Text excerpt:
A conversation with Ma Yansong

Ma Yansong, center, inside the China Pavilion at this year’s Venice Architecture Biennale. Photo by demone
Ma Yansong, born in Beijing in 1975, is without question the most prominent Chinese architect on the world stage. Educated first at Beijing University and then at Yale, where he earned a master’s degree in architecture, Ma returned to work in China and in fairly short order began landing large-scale projects around the country. In recent years he has also become the first Chinese architect of his generation to win a string of high-profile cultural commissions in Europe and the US, including the superb Fenix museum in Rotterdam, which opened earlier this year with a focus on migration, and the forthcoming Lucas Museum of Narrative Art in Los Angeles. In general the work of his firm, MAD Architects, is fluid, bold, and photogenic, drawing from Chinese traditional sources as well as organic forms but always, to one degree or another, abstracting them. He was my colleague on the Yale architecture faculty last year, where he served as Eero Saarinen Visiting Professor of Architectural Design. (Maybe in some future Punch List I’ll tell the story of sitting on the final review for his Yale studio, which focused on Los Angeles, and where my fellow jurors included Peter Eisenman, Francis Kéré, Francesca Hughes, and Thom Mayne, among others.) Our paths crossed again this year inside the Arsenale at the Venice Architecture Biennale, where my project, Speakers’ Corner, a collaboration with Florencia Rodriguez and Johnston Marklee, is located not far from the China Pavilion, which Ma curated under the title “Co-Exist.” (The Biennale runs through Nov. 23.) We sat down via Zoom the other day to talk about his work and where he thinks Chinese architecture is headed. Because he used the China Pavilion to put a spotlight on emerging firms, with an age range of roughly 25 to 40, our conversation focused to a large degree on the situation young Chinese architects find themselves in at the moment, as the country’s economic growth slows and cities reckon with more than a decade of overbuilding. What follows has been condensed and lightly edited for clarity.
Christopher Hawthorne: How did you decide to come to Yale to study? What was the state of architectural education in China at that point?

Required work:
- a) In the Ma Yansong interview, why did the conversation center largely on young Chinese architects?
- b) Carry the Ma Yansong interview forward from its final line, beginning with his reply to the question about coming to Yale.

Dataset section:
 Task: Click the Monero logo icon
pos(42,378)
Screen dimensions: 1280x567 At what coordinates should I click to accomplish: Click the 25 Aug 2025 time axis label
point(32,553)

Results by task:
- a) Ma had used the China Pavilion he curated at the Venice Architecture Biennale to spotlight emerging firms, with architects roughly 25 to 40 years old. So the talk turned to the situation young Chinese architects face as the country's economic growth slows and cities reckon with more than a decade of overbuilding.

- b)
Ma Yansong: When I was in architecture school in China, I read a lot of magazines showing so many interesting projects that were very different from our studios. Chinese architecture school mainly focused on modernist architecture. So, Frank Gehry’s architecture, for example—we’d never study that in school. We only got to see it in magazines. So part of going to school abroad was a way to see more and understand more. Now, because of social media, people are already so familiar with architecture. So I don’t think school is how young people understand the world.
I’m sure there are students who ask you all the time about where to study architecture, and whether to go abroad. What kind of advice do you give them?
Architecture school in China is still very much focused on and within the profession, which I don’t think is right. I think architecture should go beyond the profession. In China we talk quite a bit about tradition, about old architecture. And we have a 5,000-year history. But what’s our relation to that? And to the future? You know, AI, technology, that’s such a big topic in China. It seems everyone is talking about the future, and technology. Architecture is so old-fashioned by comparison.

The Fenix museum in Rotterdam, which opened earlier this year. Photo by Hufton+Crow
I remember when I first started traveling to China to write about architecture—this was in the run-up to the 2008 Beijing Olympics—there was a very intense debate about the decision to invite foreign architects to design the most significant symbols of the 21st-century city. I'm thinking of projects like the Olympic Stadium, of course, but also CCTV and others. How has the thinking about them evolved since 2008?
When it comes to the Olympic projects, there was a positive side: You had a diversity of architectural approaches. Some people said Beijing had become an experimental field for architecture. I think the real reason that Chinese architects criticized that group of projects was not just because they feared new architecture but because they were weak. The Chinese architects before that period had learned from the Western masters. They had no freedom to play beyond that. I think local architects are okay now that international designers work here. That wasn’t the case before the Olympics. But the other issue is confidence—the ability to create new architecture. In that sense, we are still weak.
Why do you think that is?
Education. It hasn’t changed enough, even in the current generation. There’s still a philosophy in China that architecture should just be usable, functional. People have a hard time understanding that architecture is an art.
Does this affect how your work is seen in China? Are you seen as a Chinese architect who went away and learned a different method in the West?
I’m quite special, in my generation. My generation was the turning point. We were the last to be really lucky in terms of the number of projects available to us as younger architects. I was thinking the younger generation coming up now would continue [this trajectory]; but the thing is, after me, the opportunities have shrunk, and the country has become more conservative.
Why do you think things have gotten more conservative?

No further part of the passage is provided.